»  Home »  Users Group meetings »  2018 Canada

The 2018 Canadian Stata Conference takes place on July 27 at Simon Fraser University in the Morris J. Wosk Centre for Dialogue.

The Conference will provide Stata users the opportunity to exchange ideas, experiences, and information on new applications of the software. Representatives from StataCorp—Jeff Pitblado, Executive Director of Statistical Software and Bill Rising, Director of Educational Services—will attend, and there will be the usual "Wishes and grumbles" session, at which you may air your thoughts to Stata developers. Everybody interested in using Stata—regardless of experience level—is welcome.
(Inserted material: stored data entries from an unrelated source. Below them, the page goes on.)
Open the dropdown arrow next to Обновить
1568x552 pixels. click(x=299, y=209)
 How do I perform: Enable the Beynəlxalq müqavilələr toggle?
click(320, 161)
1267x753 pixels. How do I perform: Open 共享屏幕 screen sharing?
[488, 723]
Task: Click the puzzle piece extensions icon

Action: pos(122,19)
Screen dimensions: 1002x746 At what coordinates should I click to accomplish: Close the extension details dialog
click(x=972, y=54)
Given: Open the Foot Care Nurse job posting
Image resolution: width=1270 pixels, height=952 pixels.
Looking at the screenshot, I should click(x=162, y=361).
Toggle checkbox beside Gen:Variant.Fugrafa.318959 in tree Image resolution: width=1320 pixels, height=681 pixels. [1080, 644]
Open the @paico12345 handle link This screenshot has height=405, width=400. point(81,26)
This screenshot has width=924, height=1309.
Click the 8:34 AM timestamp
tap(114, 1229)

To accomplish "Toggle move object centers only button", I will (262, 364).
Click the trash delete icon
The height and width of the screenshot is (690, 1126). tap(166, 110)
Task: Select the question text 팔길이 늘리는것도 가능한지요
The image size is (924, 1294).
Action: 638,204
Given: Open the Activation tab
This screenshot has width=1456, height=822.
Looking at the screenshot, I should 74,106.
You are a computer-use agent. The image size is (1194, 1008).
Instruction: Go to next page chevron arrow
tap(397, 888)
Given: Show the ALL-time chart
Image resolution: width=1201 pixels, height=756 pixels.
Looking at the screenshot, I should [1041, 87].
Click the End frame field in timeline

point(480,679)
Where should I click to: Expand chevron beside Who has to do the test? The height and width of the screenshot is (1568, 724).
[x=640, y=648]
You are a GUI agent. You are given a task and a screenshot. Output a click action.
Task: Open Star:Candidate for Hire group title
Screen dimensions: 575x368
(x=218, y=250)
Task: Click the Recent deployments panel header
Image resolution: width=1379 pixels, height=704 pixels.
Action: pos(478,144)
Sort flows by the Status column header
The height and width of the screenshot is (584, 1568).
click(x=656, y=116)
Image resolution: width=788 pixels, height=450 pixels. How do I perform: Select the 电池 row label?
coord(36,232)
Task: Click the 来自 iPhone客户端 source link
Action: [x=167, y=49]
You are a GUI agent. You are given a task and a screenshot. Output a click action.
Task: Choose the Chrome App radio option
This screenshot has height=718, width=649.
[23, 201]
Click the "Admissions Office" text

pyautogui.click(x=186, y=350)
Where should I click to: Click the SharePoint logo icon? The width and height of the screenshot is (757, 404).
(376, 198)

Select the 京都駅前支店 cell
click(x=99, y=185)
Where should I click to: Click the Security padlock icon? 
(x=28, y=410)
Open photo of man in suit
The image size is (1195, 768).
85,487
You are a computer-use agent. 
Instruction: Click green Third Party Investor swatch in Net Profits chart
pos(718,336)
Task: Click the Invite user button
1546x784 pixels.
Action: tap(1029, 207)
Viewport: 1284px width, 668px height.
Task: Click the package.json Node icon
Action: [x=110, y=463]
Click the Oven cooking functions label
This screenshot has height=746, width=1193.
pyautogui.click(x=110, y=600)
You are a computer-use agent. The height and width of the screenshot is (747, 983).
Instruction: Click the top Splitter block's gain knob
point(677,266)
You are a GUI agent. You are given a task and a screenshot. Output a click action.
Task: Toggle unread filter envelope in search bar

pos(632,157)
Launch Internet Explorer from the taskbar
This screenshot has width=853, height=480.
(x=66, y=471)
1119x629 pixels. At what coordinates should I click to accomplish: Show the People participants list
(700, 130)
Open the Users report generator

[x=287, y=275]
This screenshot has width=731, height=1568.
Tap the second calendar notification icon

## Program: Friday, July 27

8:00–9:00 Registration & breakfast
9:00–9:05 Welcome
##### Complex Survey
9:05–9:25
Approaches to imputing missing data in complex survey data
Abstract: Complex survey data collected by government agencies are both expensive and valuable. Producing a complete dataset is important, but missing data in complex survey data pose some unique challenges. Commonly used statistical software packages such as Stata, SAS, and SUDAAN each have a procedure to impute the missing data. However, unlike the procedures for describing and analyzing complex survey data, the procedures implemented by these three software programs are fundamentally different. The three approaches will be described, and an example will show the similarities and differences. The recent developments in this area of the Census Bureau will also be discussed.
Christine Wells
UCLA
9:25–10:15
Calibrating survey weights in Stata
Abstract: Calibration is a method for adjusting the sampling weights and often used to account for nonresponse and underrepresented groups in the population. Another benefit of calibration is smaller variance estimates compared with estimates using unadjusted weights. Stata implements two methods for calibration: the raking-ratio method and the generalized regression method. Stata supports calibration for the estimation of totals, ratios, and regression models. Calibration is also supported by each survey variance-estimation method implemented in Stata. In this presentation, I will show how to use calibration in survey data analysis using Stata.
StataCorp
10:15–10:30 Break
##### Causal Inference, Endogeneity, and Data Science
10:30–11:00
Multiple fractional response with endogenous binary explanatory variables: An application to consumers
Abstract: Contactless credit cards are a payment innovation combining the speed and convenience of paying cash with desirable features of credit card payments, for example, enhanced record keeping and the ability to earn rewards. There have been several attempts to measure the impact that contactless credit card adoption has on consumers' use of cash for making point-of-sale transactions. Fung, Huynh, and Sabetti (2014) use data from the Bank of Canada's 2009 Methods-of-Payment survey to estimate that contactless adoption results in a decline of 10% for the volume share of purchases made with cash. This analysis was undertaken when use and acceptance of contactless payment was still nascent. Chen, Felt, and Huynh (2017), by contrast, find no impact on the cash share. Their work exploited panel-data structure to better control for unobserved heterogeneity across consumers. Part of the difficulty in measuring the impact of contactless adoption on cash usage is the obvious endogeneity issue: it is unclear whether adoption of contactless technology lowers cash usage or whether cash intensive consumers are less likely to adopt contactless, perhaps for other reasons, for example, a preference for anonymity. Huynh, Schmidt-Dengler, and Stix (2014) show that merchant acceptance also plays a crucial role in cash usage, further complicating the causality issue as contactless terminals, while increasing over time, are certainly not ubiquitous. Recent work by Nam (2016) using an approach developed by Woolridge (2014) allows us to address this problem and provide a more robust model of payment choice and contactless adoption. We utilize data from the Bank of Canada's 2013 Methods-of-Payment survey. The survey included a three-day payments diary that tracks respondents' purchases over the course of three days; this allows us to calculate cash, debit, and credit shares. These shares have an obvious dependence — an increase in the cash share will necessarily lead to a decrease in either debit or credit because the shares must add to one. Nam's estimator allows us to model this effect while simultaneously accounting for the endogenous contactless adoption decision, hence providing more reliable estimates of the impact on cash. We implement the estimator in Stata and provide a method for bootstrapping error estimates.

References:

Chen, H., M. H. Felt, and K. P. Huynh. 2017. Retail payment innovations and cash usage: Accounting for attrition using refreshment samples. Journal of the Royal Statistical Society Series A, 180, 503–530.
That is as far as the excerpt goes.